Innovation and Technology
AWS Outage Latest—New Analysis Explains What Went Wrong And Why
Amazon Web Services (AWS) has shed light on the cause of the recent major outage that brought many businesses to a standstill. The incident, which occurred between October 19 and 20, was triggered by a latent defect in the automated DNS management system of AWS’s DynamoDB service. This defect led to a cascading impact, resulting in increased API error rates and rendering various apps and services useless, including Snapchat, Fortnite, and Coinbase.
Understanding the Incident
The issue began when DynamoDB experienced increased API error rates in its Virginia US-East-1 Region, the primary region for deploying applications. This led to customers and other AWS services being unable to establish new connections to the service. The root cause of the problem was a “latent race condition” in the DynamoDB DNS management system, which caused an incorrect empty DNS record for the service’s regional endpoint.
AWS relies on automation to manage hundreds of thousands of DNS records, which are crucial for operating a large fleet of load balancers in each region. However, in this case, the automation failed to repair the incorrect DNS record, resulting in a prolonged outage.

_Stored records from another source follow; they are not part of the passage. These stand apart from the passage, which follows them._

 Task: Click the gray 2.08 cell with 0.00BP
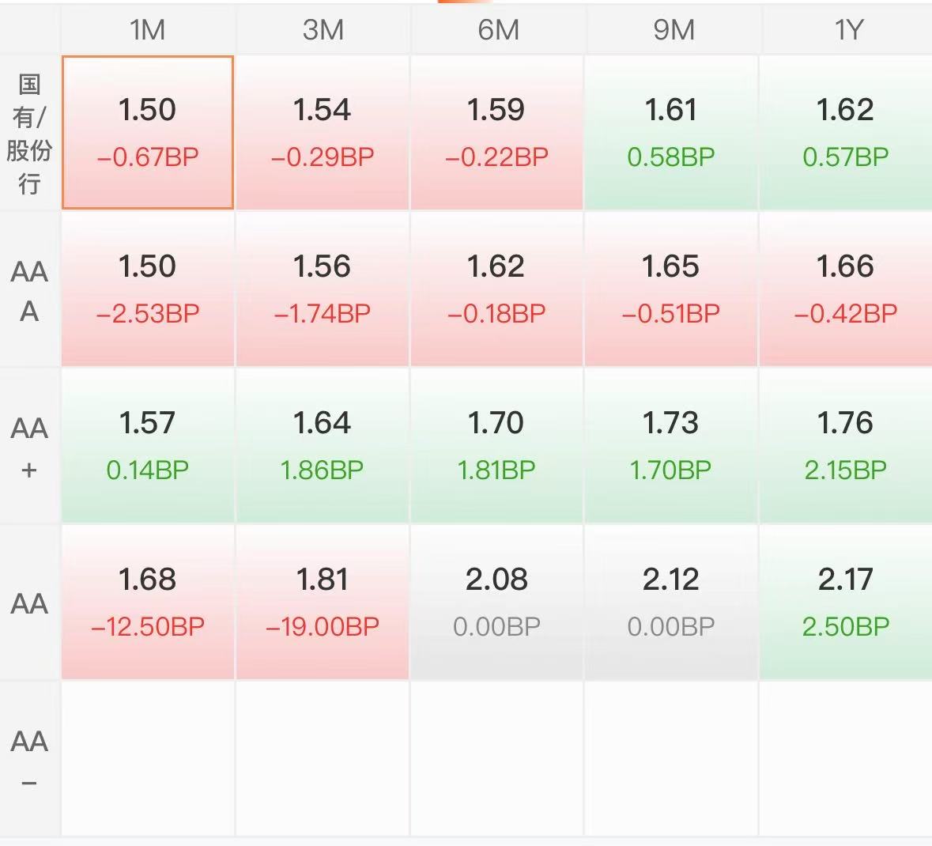pyautogui.click(x=497, y=602)
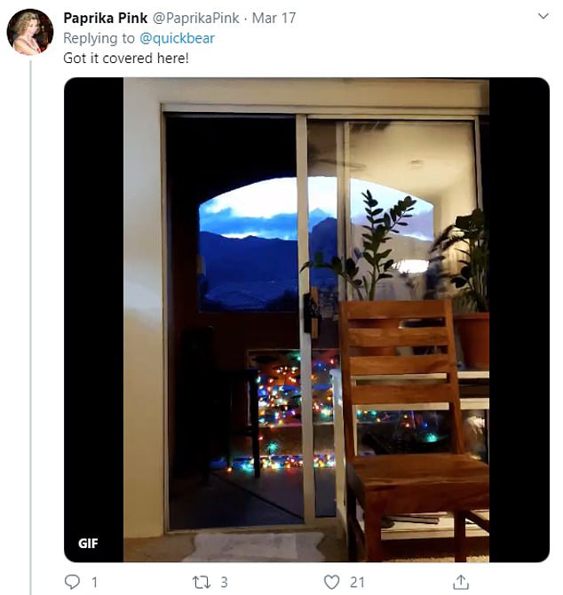
Task: Click the reply count of 1
Action: [x=94, y=582]
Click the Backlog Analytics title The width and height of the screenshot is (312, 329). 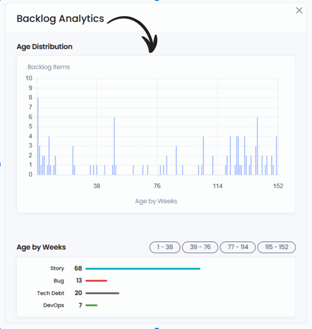tap(60, 19)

The incident highlights the importance of robust automation and fail-safes in cloud infrastructure.
Network Load Balancer Issues
As systems began to recover, the network load balancer experienced increased connection errors for some users in the same area. This was caused by health check failures in the NLB fleet, which resulted in increased connection errors on some NLBs. Additionally, new EC2 instance launches failed, and some newly-launched instances experienced connectivity issues, which were eventually resolved.
The delays in network state propagations for newly launched EC2 instances also caused impact to the network load balancer service and AWS services that use NLB. The incident underscores the interconnectedness of cloud services and the potential for cascading failures.
Response and Next Steps
AWS has apologized for the incident and acknowledged the significant impact it had on its customers. The company has committed to learning from the event and using it to improve its availability. As a result of the incident, AWS is making several changes, including disabling the DynamoDB DNS Planner and DNS Enactor automation worldwide and adding additional protections to prevent similar incidents in the future.
AWS is also taking steps to improve the resilience of its network load balancer and EC2 services. The company is adding a velocity control mechanism to limit the capacity a single NLB can remove when health check failures cause AZ failover. Furthermore, AWS is building an additional test suite to augment its existing scale testing, which will exercise the DWFM recovery workflow to identify any future regressions.